Featured Image Credit: spring peeper” by aecole2010 is marked with CC BY 2.0.

Although I have grown up with Peepers as the requisite spring chorus, I have never ever seen one. Typically they hide in the leaf litter, and they are both similar colored, and so tiny, that you just can’t spot them. In addition, you may hear them calling, and slowly walk toward the creek, tip toe-ing and asking your shadow to just quit it already, but as soon as you’re 100 feet away, they all fall silent. I imagine them with cartoon eyes wide and a pursed mouth, waiting for me to pass.

For me, they have a special significance. Since moving out of the house, the first day in late winter/early spring when my mom would hear the peepers, she would call me immediately. If I didn’t answer the phone, I got a voicemail “I hear the first peepers!” she would exclaim, and hold the phone out to record the chorus for me. I started doing the same thing to her. It was a touching ritual of connection.

Without fail, the moment I hear the peepers down the hill near the stream, usually that first wet warm day in February, I get so excited, and think to myself, “I hear the first peepers, Mom!” It’s over a decade since she died, and every year we still share that moment.

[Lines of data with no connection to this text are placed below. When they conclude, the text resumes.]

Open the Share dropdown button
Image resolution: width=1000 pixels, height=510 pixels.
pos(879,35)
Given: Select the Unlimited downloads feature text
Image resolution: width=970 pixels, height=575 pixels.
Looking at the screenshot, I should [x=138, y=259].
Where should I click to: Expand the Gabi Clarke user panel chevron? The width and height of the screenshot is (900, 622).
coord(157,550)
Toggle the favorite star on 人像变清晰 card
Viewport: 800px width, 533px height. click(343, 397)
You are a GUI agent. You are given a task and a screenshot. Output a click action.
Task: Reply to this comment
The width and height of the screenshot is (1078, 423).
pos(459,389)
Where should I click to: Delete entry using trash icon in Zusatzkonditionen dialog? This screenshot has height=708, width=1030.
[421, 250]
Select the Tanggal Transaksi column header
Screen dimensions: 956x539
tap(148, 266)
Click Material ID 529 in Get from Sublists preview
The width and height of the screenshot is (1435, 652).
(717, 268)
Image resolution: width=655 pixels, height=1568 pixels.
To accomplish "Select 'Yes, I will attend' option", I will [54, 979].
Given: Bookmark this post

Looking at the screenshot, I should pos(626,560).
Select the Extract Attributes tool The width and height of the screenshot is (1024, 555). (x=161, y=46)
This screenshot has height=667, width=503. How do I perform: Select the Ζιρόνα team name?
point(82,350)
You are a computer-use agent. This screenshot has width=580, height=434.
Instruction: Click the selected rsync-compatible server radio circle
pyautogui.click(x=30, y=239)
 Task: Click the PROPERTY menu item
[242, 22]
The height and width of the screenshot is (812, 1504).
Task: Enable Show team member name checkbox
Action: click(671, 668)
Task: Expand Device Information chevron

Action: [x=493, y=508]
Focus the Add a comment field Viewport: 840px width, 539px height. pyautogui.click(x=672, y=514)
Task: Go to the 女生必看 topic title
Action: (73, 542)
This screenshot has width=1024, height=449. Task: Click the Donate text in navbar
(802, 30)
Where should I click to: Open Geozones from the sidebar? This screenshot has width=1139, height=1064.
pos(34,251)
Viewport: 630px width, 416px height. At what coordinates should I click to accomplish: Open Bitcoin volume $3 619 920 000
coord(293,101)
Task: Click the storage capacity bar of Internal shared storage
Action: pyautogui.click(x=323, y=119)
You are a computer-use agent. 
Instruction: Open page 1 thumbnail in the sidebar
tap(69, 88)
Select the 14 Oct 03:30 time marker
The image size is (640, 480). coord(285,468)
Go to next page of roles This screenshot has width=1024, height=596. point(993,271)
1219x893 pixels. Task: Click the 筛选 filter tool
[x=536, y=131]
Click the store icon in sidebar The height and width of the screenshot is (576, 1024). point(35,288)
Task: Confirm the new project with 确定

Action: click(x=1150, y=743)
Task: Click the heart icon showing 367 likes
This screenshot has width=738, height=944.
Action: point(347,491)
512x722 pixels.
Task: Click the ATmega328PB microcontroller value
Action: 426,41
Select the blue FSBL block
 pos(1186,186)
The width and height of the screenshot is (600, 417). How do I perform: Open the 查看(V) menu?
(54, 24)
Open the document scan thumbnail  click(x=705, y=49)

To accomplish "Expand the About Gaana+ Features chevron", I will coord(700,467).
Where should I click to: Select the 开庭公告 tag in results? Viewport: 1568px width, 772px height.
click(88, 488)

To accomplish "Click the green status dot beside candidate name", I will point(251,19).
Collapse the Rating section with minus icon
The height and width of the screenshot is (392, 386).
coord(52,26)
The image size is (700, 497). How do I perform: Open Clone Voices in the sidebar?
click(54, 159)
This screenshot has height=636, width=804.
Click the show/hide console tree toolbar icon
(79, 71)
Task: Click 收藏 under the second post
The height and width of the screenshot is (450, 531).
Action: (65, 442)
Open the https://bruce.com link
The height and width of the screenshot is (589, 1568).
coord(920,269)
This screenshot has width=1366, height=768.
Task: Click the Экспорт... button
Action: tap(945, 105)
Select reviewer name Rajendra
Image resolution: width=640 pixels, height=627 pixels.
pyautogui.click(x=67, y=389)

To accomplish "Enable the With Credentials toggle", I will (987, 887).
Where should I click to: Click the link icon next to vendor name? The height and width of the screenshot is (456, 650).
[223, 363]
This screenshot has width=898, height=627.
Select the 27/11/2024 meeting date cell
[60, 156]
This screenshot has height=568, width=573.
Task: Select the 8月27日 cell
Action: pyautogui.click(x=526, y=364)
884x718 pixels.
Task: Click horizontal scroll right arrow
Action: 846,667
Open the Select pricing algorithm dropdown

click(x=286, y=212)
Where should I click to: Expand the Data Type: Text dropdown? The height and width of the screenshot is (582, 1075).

The Peeper chorus (audio from creative commons)

It’s very fascinating to know that “the species can tolerate the freezing of some of its body fluids, and undergoes hibernation under logs or behind loose bark on trees. It is capable of surviving the freezing of its internal body fluids to temperatures as low as -8 °C (17.6 °F).” (From wikipedia.org)

Size: 1-1.5 inches long
Family: Hylidae
Habitat: They live primarily in forests and forest edges, where there are ponds, streams, marshes, swamps, or ephemeral/semi-permanent wetlands. 
Identification: Peepers are primarily brown or tan, sometimes gray or olive green, with patterning on their back that resembles an "X". They have a light pale yellow coloration on the inside of their thighs. Males are slightly smaller than females, and are the only ones that make the classic high-pitched "peep" of which they are known for.